Mary and Mike’s children make up the third generation of the Kracha family saga. Dobie Dobrejcak is the main character of this narrative arc, and the reader witnesses a marked difference in Dobie’s life as compared to his grandfather’s life, highlighting how “Americanized” the newer generations are becoming. Technology, for instance, is coming to the forefront, and so the lives of average Americans are changing along with these developments. Though Dobie’s life can be said to be easier than previous generations, the steel mill workers are still affected by horrible working conditions and low wages. Like previous generations, Dobie finds himself in a position of also having to make ends meet somehow, especially during the Great Depression. To this end, he provides illegal services to people whose power has been cut off for non-payment.
As the narrative progresses, the reader witnesses a more committed take on the rights of the steel mill workers. The Labor Movement comes to the fore, and issues of collective bargaining via unions and the right to organize, as well as workers’ rights in general, are addressed. The narrative addresses the beginnings of this struggle, with Dobie taking an active role in organizing the steel workers, despite reprisals from his employers.
Out of This Furnace addresses several themes. Perhaps the most apparent is endurance and survival, as seen in George Kracha’s initial journey to America and his family’s subsequent trials and tribulations in making a new, better life for themselves. George endures laborious, dangerous work in the steel mills to make ends meet, and his wife is even forced to open their home to boarders, just to make ends meet. Their daughter, Mary, must also take on boarders, whereas her son, Dobie, resorts to illegal work just to eke out a living. Throughout it all, the family shows how endurance and hard work can ensure not only survival, but also a workable way of life that grows easier in time through ingenuity, technology and labor regulations.
The American Dream is another theme running though the narrative. George leaves Hungary for America, and works in both the railroad industry and the steel mills, all to have a better way of life. Like other immigrants, he and his wife want an easier way of life. As it turns out, the family must endure a lot of setbacks in establishing themselves in a new land. Their ingenuity, however, as well as their entrepreneurial spirit, is not daunted, and they continue to seek out the dream of living peaceably, freely and honestly.
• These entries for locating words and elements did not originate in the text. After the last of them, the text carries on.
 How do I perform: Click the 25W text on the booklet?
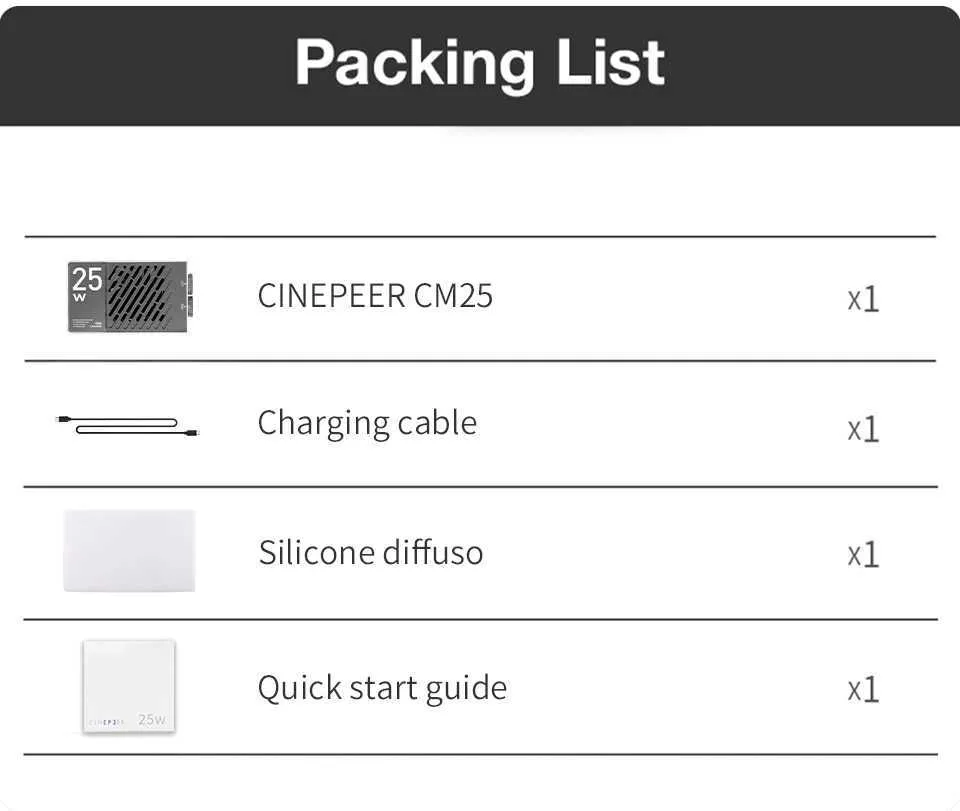(152, 719)
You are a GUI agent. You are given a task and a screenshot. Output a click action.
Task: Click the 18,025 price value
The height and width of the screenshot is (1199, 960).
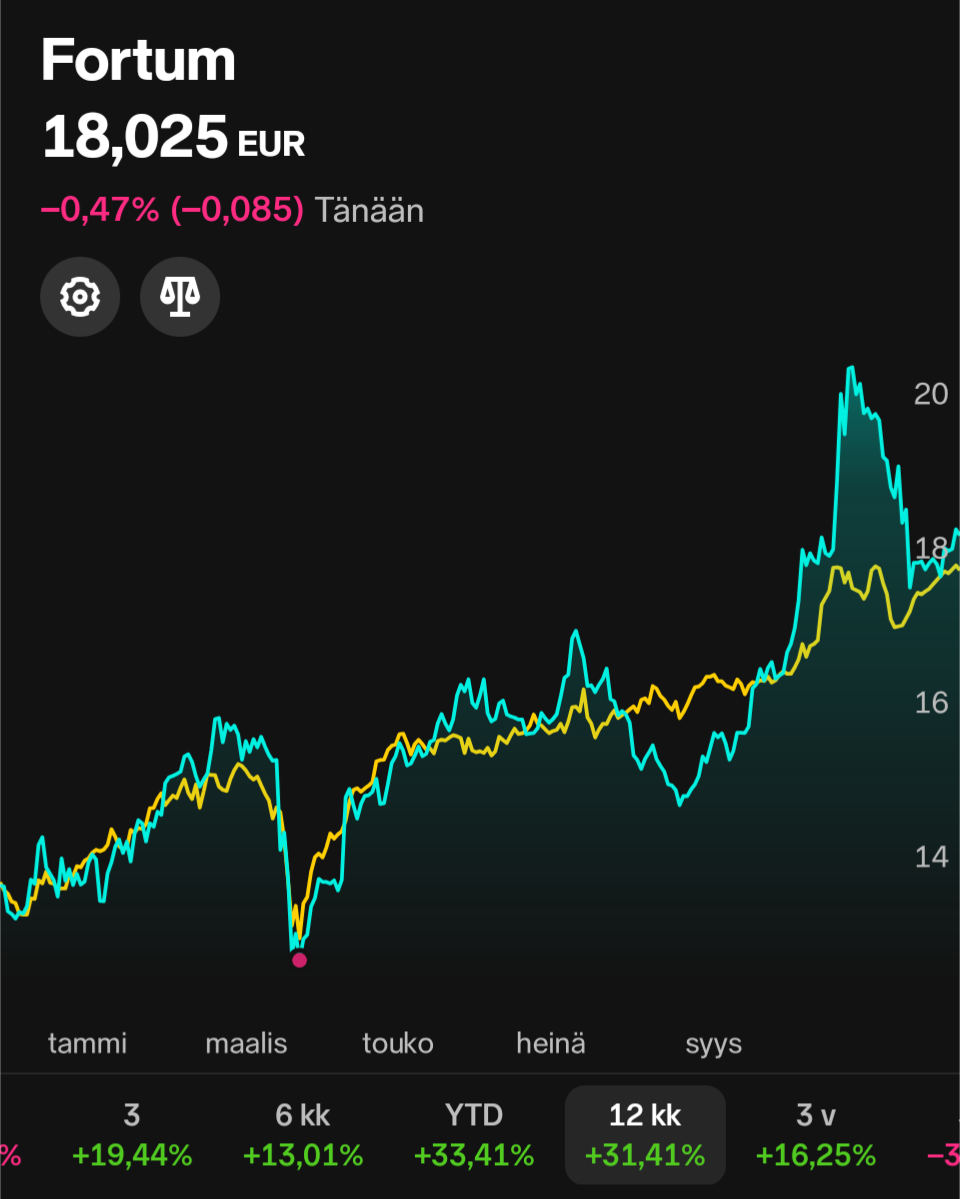point(135,138)
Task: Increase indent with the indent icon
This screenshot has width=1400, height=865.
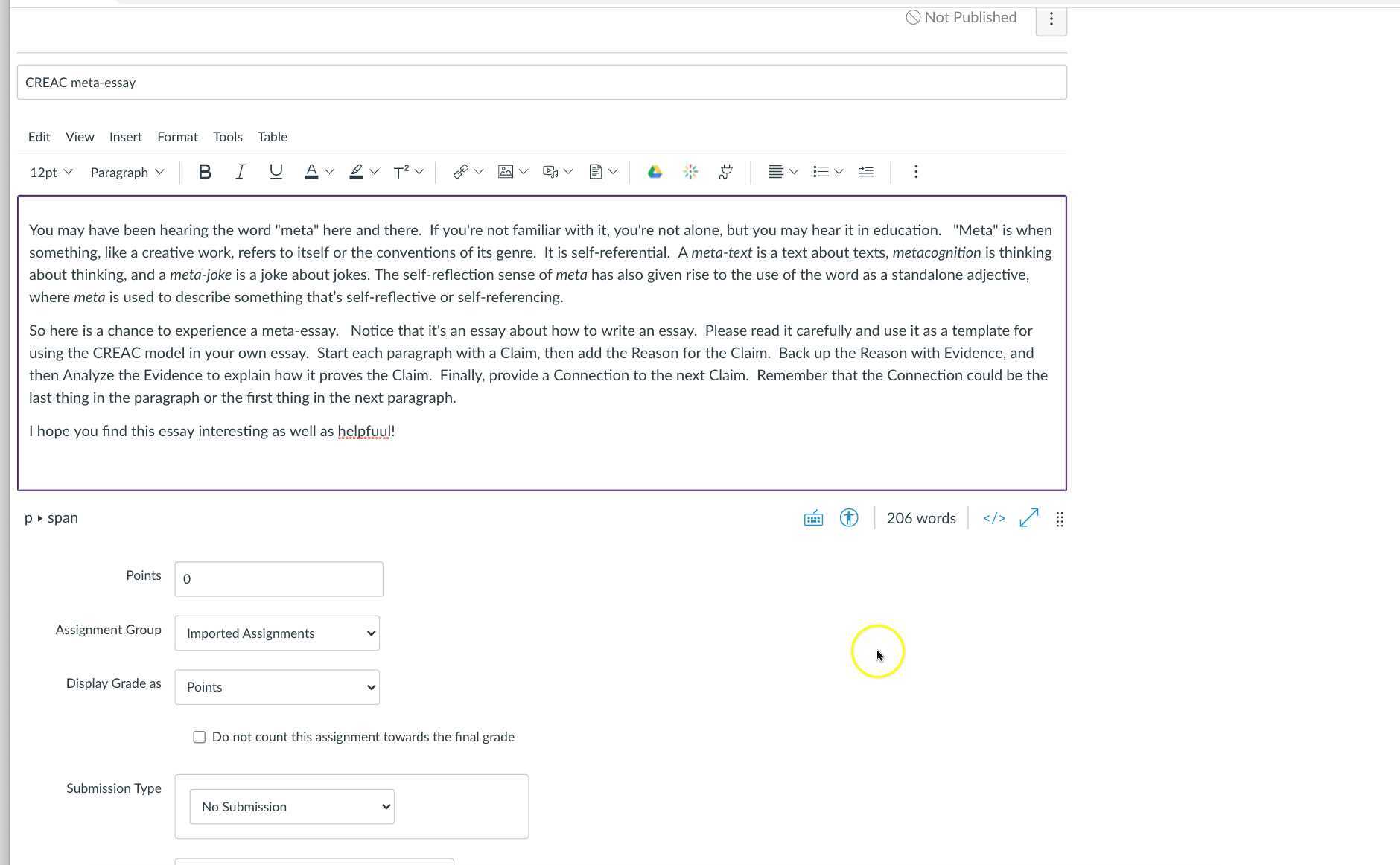Action: pyautogui.click(x=866, y=172)
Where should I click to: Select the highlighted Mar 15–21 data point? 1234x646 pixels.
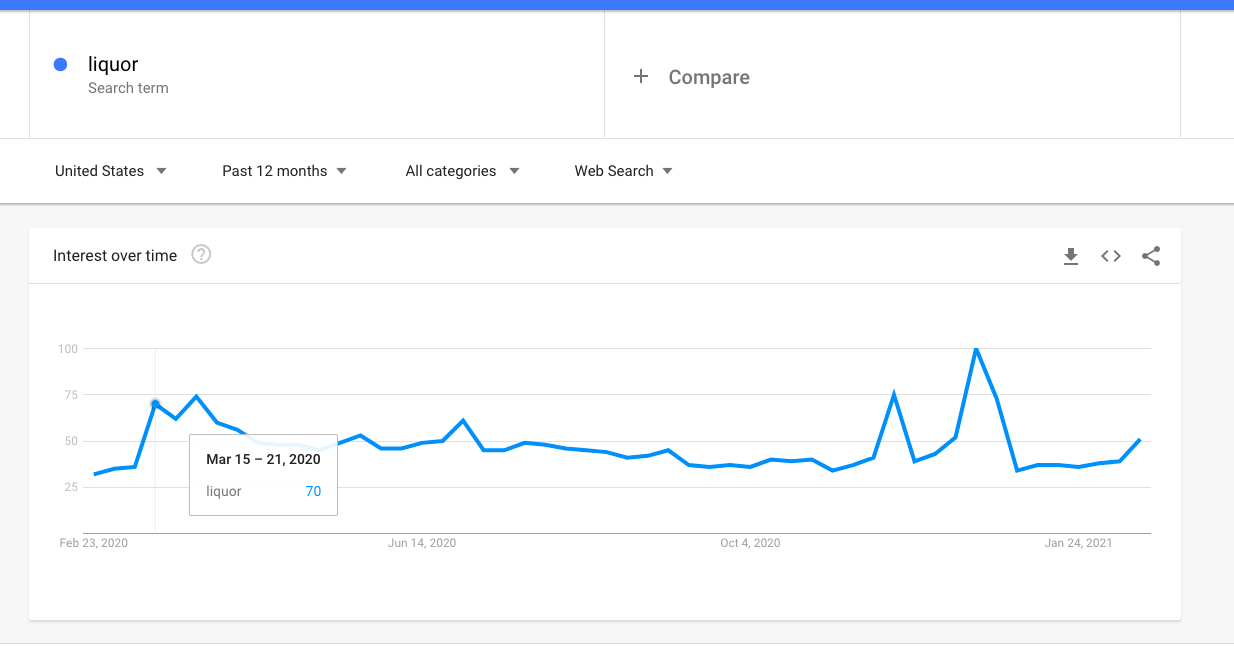(x=155, y=404)
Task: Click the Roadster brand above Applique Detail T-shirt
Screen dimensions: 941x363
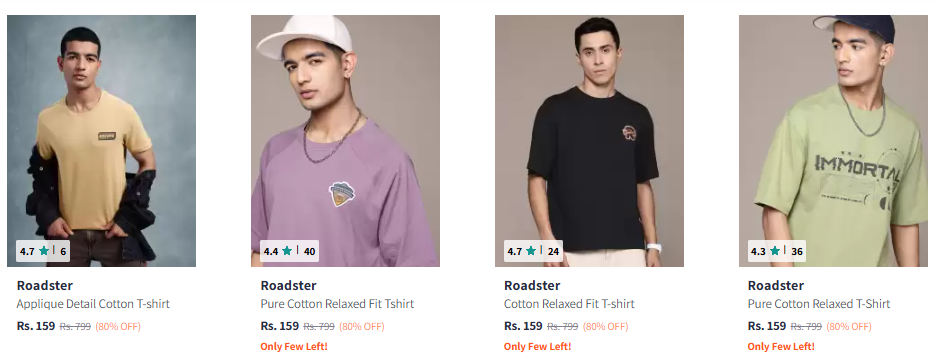Action: [44, 286]
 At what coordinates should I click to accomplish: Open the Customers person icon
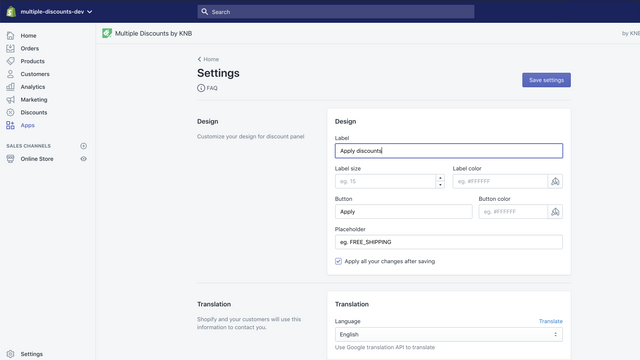coord(10,74)
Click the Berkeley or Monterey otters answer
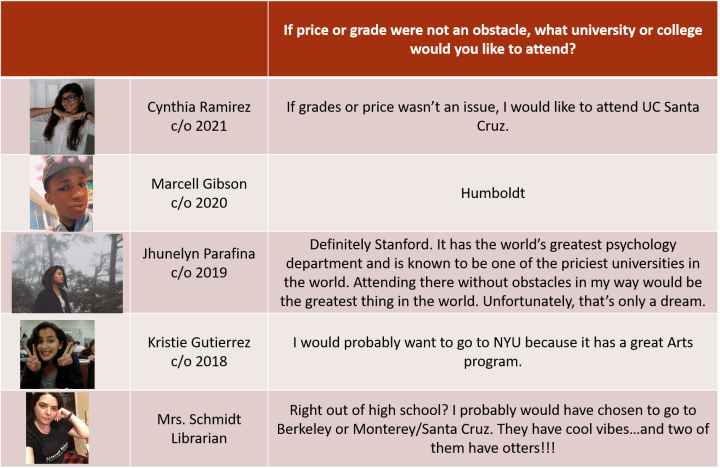Screen dimensions: 720x468 [492, 429]
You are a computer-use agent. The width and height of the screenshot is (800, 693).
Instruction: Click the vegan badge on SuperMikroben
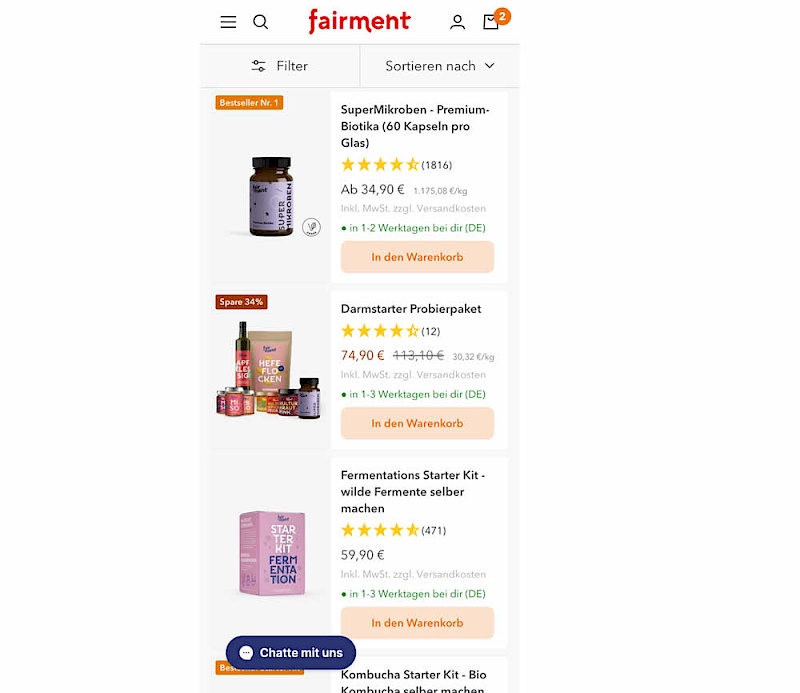pos(311,227)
Events such as the Great Depression and the Labor Movement highlight how the Kracha family could have given up when the odds seemed against them, but continued to fight for their dream of survival and flourishing in their adopted land. Dobie even goes to extremes, providing illegal wiring services for those who have had their power cut off. This act alone symbolized the indomitable human spirit as it fights against all odds, thus setting a tone of hope for the Kracha family.